# Let us show that the answers agree



## hhtt

Let us show that the answers agree:çözümlerin aynı olduğunu gösterelim. Çeviri ve başlık doğru mu? Hoşçakalın.


----------



## themadprogramer

Evet anlaşılır


----------



## Younis

Cevaplarda hemfikir olduğumuzu gösterelim or cevaplarımız aynı mı bakalım are correct as well.


----------



## themadprogramer

Buradaki "agree" yazar ile okur için değil, iki farklı cevabın uymunu kast ediyor.


----------



## Euphoria.

Let us = Let's

O yüzden Younis'in dediği bana daha iyi geldi.
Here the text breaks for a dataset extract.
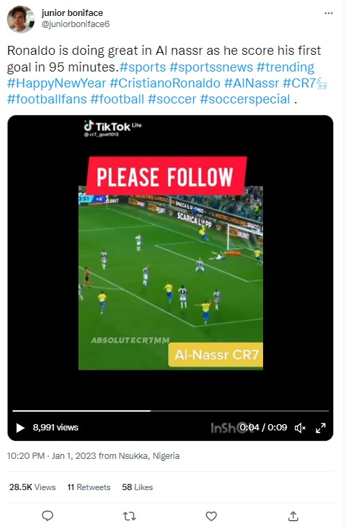Open the #AlNassr hashtag
Screen dimensions: 345x529
251,83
Çözümlerin aynı olduğunu gösterelim çok zorlama bir çeviri olmuş bence.


----------



## themadprogramer

Hayır, Younis'in cevabının sorunu az önce belirttiğim gibi "agreement"'ın yazar ile okur arasında olduğunu sayıyor. Ancak cümlede anlaşılan daha önce belirtilmiş 2 cevabın aynı olduğunu veya birbirini tasdik ettiği.


----------



## Euphoria.

Ahmet Akkoç said:


> Hayır, Younis'in cevabının sorunu az önce belirttiğim gibi "agreement"'ın yazar ile okur arasında olduğunu sayıyor. Ancak cümlede anlaşılan daha önce belirtilmiş 2 cevabın aynı olduğunu veya birbirini tasdik ettiği.



Yukarıdaki İngilizce cümle bir yana siz Türkçe konuşurken "Çözümlerin aynı olduğunu gösterelim." der misiniz? Ben demem şahsen. "Çözümler aynı mı bakalım/kontrol edelim." gibi şeyler derim. Bir de yazar ile okur arasında demişsiniz. Onu nerden anladığınızı merak ettim açıkçası.


----------



## themadprogramer

Younis said:


> Cevaplarda hemfikir olduğumuzu gösterelim or cevaplarımız aynı mı bakalım



Younis, farklı anladı.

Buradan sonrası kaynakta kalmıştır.